=== Begin Enclosure ===
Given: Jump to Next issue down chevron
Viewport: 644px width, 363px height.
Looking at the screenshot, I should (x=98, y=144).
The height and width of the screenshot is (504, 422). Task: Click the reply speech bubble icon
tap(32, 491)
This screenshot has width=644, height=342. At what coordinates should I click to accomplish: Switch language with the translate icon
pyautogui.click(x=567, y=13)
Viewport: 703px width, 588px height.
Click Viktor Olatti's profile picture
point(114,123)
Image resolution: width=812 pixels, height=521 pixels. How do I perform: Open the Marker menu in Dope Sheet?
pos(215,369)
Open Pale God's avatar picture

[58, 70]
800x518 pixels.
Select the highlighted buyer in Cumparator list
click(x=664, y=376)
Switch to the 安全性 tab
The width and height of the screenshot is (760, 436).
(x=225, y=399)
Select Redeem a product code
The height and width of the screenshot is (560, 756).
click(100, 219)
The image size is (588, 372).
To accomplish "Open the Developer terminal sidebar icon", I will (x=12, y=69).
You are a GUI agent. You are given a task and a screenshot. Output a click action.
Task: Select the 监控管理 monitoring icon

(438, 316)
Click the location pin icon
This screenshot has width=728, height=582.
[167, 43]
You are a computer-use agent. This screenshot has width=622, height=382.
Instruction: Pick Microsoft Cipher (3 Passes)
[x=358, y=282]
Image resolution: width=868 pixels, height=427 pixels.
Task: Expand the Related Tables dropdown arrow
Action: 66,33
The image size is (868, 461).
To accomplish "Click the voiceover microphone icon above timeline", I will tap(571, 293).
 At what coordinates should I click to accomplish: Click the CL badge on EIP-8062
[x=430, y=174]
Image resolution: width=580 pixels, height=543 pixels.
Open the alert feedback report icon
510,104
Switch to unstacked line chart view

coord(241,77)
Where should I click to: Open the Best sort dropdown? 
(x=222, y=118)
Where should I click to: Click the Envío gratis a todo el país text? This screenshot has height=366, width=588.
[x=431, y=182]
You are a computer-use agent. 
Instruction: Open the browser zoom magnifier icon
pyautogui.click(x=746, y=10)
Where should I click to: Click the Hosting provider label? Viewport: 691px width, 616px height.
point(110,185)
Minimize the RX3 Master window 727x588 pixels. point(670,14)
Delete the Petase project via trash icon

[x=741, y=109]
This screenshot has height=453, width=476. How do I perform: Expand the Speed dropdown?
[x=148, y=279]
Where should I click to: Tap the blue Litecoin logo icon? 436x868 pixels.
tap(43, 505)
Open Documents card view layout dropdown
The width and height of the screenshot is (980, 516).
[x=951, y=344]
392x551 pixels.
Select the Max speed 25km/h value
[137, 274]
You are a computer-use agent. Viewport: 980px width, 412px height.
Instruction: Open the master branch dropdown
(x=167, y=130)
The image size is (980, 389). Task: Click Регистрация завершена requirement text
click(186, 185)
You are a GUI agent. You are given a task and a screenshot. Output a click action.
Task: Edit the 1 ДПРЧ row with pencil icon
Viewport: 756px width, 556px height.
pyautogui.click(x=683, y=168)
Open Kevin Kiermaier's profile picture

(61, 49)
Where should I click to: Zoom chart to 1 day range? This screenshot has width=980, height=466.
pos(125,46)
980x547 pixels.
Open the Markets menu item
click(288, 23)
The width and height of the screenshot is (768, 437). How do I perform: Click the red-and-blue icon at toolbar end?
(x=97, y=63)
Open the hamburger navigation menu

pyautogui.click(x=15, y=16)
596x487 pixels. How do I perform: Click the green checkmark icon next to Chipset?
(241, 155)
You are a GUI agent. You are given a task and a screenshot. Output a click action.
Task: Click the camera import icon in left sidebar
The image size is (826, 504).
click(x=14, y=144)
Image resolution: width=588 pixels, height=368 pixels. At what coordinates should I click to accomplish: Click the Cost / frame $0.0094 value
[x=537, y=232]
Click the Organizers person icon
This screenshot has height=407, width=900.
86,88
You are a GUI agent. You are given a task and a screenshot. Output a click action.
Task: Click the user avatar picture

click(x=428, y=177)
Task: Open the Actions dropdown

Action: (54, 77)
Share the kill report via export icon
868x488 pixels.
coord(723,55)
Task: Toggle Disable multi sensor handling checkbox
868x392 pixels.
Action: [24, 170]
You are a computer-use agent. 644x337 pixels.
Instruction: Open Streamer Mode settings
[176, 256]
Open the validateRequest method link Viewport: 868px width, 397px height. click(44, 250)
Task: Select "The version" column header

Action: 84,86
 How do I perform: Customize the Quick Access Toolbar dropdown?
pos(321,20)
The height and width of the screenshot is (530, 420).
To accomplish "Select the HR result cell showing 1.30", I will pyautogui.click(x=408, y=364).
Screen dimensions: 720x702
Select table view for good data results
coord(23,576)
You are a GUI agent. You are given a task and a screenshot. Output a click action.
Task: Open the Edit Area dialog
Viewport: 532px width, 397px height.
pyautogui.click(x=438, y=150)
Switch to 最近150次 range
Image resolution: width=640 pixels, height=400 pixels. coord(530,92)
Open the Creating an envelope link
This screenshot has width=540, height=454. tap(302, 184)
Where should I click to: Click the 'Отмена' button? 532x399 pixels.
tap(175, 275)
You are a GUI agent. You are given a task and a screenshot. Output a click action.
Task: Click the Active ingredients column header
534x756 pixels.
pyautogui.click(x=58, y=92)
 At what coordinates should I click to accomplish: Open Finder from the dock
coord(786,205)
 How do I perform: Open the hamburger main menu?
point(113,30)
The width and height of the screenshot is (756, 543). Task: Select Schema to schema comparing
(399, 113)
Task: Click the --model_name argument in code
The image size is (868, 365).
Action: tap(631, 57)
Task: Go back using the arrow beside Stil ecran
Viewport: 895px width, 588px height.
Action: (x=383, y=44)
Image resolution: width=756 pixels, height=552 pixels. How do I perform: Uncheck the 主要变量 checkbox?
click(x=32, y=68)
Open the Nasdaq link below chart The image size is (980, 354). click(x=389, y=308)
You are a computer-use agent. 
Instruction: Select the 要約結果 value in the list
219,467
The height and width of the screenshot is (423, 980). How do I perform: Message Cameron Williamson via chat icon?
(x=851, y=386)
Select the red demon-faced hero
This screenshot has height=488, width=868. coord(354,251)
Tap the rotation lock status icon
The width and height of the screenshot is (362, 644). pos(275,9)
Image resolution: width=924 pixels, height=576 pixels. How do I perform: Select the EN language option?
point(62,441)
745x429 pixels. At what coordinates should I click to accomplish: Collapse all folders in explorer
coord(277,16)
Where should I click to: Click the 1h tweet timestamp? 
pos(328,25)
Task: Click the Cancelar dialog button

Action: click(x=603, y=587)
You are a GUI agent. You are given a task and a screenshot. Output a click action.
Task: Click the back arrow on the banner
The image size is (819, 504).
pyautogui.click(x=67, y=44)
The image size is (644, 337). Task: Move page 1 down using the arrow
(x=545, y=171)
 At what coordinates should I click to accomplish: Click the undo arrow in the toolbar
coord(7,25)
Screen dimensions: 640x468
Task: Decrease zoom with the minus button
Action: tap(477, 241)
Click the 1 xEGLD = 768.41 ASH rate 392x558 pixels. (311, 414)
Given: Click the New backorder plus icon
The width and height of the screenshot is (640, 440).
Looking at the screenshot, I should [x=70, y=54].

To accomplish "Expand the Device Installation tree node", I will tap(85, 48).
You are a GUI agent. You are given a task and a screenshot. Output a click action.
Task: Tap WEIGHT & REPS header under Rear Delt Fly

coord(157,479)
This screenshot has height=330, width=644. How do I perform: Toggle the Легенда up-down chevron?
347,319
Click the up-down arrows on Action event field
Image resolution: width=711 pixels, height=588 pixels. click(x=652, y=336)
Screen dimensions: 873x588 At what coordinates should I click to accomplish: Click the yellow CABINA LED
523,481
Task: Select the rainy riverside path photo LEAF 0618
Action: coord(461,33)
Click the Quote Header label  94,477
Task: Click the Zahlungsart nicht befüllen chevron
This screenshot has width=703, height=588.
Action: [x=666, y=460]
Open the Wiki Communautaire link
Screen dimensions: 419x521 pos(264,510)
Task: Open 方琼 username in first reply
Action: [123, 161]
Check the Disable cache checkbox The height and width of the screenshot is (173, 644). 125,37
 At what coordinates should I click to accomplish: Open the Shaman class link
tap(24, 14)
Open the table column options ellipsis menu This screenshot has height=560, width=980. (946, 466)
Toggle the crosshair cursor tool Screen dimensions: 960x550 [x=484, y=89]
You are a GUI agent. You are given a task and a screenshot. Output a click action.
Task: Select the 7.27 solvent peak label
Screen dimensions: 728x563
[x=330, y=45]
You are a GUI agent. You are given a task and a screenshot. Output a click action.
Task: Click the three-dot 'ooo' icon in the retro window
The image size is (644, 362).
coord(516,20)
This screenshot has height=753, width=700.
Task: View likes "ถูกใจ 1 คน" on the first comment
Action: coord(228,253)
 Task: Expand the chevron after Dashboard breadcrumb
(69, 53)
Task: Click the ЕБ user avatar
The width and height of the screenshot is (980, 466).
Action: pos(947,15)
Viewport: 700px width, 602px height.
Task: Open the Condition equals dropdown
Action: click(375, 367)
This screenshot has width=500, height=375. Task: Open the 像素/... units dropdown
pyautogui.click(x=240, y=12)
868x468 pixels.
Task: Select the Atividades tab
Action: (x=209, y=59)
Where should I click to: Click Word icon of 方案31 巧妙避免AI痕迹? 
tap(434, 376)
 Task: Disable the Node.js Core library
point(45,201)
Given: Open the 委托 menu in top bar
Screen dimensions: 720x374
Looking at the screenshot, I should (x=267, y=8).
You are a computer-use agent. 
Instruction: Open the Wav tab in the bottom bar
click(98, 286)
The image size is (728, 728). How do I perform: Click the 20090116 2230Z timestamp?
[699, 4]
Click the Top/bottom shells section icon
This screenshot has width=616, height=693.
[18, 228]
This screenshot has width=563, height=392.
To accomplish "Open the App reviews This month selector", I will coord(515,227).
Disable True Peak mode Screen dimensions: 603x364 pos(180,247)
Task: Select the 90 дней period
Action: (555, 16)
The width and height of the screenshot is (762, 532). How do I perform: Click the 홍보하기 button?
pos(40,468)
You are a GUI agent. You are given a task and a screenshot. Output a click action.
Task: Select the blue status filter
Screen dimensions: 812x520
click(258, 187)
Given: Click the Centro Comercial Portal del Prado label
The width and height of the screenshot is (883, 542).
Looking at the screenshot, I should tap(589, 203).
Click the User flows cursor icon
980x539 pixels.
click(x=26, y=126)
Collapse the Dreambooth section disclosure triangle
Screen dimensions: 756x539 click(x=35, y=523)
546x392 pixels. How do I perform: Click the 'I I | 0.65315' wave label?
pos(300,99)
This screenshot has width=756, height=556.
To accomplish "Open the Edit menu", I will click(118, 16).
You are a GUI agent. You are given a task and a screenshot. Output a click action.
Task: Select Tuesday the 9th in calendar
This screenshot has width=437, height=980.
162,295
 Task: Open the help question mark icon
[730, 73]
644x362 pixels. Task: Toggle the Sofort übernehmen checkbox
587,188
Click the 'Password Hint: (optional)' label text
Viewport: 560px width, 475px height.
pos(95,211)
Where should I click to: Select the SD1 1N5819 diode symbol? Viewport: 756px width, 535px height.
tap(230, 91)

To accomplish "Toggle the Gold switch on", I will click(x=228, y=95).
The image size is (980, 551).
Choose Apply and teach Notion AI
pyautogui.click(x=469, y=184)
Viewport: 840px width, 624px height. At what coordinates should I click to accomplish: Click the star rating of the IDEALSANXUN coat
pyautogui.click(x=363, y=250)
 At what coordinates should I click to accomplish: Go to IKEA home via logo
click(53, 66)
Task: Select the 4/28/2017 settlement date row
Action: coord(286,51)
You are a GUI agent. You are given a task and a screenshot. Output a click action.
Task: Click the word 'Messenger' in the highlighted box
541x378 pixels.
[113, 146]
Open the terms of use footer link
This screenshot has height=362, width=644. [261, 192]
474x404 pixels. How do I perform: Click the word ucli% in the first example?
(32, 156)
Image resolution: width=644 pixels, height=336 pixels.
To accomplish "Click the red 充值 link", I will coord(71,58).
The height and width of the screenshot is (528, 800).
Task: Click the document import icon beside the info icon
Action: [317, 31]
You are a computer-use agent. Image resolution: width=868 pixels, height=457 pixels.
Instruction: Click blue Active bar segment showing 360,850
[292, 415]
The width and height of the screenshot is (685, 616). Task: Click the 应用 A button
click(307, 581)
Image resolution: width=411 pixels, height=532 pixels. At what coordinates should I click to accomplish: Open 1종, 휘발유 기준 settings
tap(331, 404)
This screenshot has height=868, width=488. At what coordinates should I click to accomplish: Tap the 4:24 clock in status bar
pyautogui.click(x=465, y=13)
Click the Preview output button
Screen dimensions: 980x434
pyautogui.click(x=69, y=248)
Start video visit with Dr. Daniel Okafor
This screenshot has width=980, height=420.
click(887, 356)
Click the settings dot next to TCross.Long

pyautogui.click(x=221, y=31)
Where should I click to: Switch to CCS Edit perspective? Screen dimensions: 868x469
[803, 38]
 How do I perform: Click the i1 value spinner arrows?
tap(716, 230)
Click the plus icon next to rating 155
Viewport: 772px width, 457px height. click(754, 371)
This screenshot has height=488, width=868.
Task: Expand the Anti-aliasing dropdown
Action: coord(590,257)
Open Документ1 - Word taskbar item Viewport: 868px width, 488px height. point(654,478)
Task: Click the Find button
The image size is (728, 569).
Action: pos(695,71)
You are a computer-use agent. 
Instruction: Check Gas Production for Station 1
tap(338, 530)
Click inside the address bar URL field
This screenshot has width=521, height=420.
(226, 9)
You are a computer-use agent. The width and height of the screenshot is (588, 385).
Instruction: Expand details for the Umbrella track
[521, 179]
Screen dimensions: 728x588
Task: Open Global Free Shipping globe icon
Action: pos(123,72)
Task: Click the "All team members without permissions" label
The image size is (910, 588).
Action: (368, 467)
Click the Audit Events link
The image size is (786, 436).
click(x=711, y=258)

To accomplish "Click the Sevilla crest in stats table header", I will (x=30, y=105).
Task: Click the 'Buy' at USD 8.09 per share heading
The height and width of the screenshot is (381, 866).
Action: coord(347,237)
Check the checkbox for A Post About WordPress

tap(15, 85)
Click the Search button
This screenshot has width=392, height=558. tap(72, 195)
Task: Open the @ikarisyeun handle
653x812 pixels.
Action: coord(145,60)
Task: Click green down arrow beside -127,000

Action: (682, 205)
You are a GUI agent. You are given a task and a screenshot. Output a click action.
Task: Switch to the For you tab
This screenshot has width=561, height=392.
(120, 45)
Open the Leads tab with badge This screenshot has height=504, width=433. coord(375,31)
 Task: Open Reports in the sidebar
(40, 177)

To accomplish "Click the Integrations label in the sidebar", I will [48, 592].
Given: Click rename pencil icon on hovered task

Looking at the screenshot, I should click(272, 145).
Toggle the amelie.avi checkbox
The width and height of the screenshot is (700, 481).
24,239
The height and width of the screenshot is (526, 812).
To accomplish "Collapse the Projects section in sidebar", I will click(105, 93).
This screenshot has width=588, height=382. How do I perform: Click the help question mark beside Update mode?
=== End Enclosure ===
REQUIRED ACTION: The response must consist solely of the lines from the first line of the entries through the line containing "The image size is (868, 461).", repeated exactly.

TASK SOLUTION:
Given: Jump to Next issue down chevron
Viewport: 644px width, 363px height.
Looking at the screenshot, I should (x=98, y=144).
The height and width of the screenshot is (504, 422). Task: Click the reply speech bubble icon
tap(32, 491)
This screenshot has width=644, height=342. At what coordinates should I click to accomplish: Switch language with the translate icon
pyautogui.click(x=567, y=13)
Viewport: 703px width, 588px height.
Click Viktor Olatti's profile picture
point(114,123)
Image resolution: width=812 pixels, height=521 pixels. How do I perform: Open the Marker menu in Dope Sheet?
pos(215,369)
Open Pale God's avatar picture

[58, 70]
800x518 pixels.
Select the highlighted buyer in Cumparator list
click(x=664, y=376)
Switch to the 安全性 tab
The width and height of the screenshot is (760, 436).
(x=225, y=399)
Select Redeem a product code
The height and width of the screenshot is (560, 756).
click(100, 219)
The image size is (588, 372).
To accomplish "Open the Developer terminal sidebar icon", I will (x=12, y=69).
You are a GUI agent. You are given a task and a screenshot. Output a click action.
Task: Select the 监控管理 monitoring icon

(438, 316)
Click the location pin icon
This screenshot has width=728, height=582.
[167, 43]
You are a computer-use agent. This screenshot has width=622, height=382.
Instruction: Pick Microsoft Cipher (3 Passes)
[x=358, y=282]
Image resolution: width=868 pixels, height=427 pixels.
Task: Expand the Related Tables dropdown arrow
Action: 66,33
The image size is (868, 461).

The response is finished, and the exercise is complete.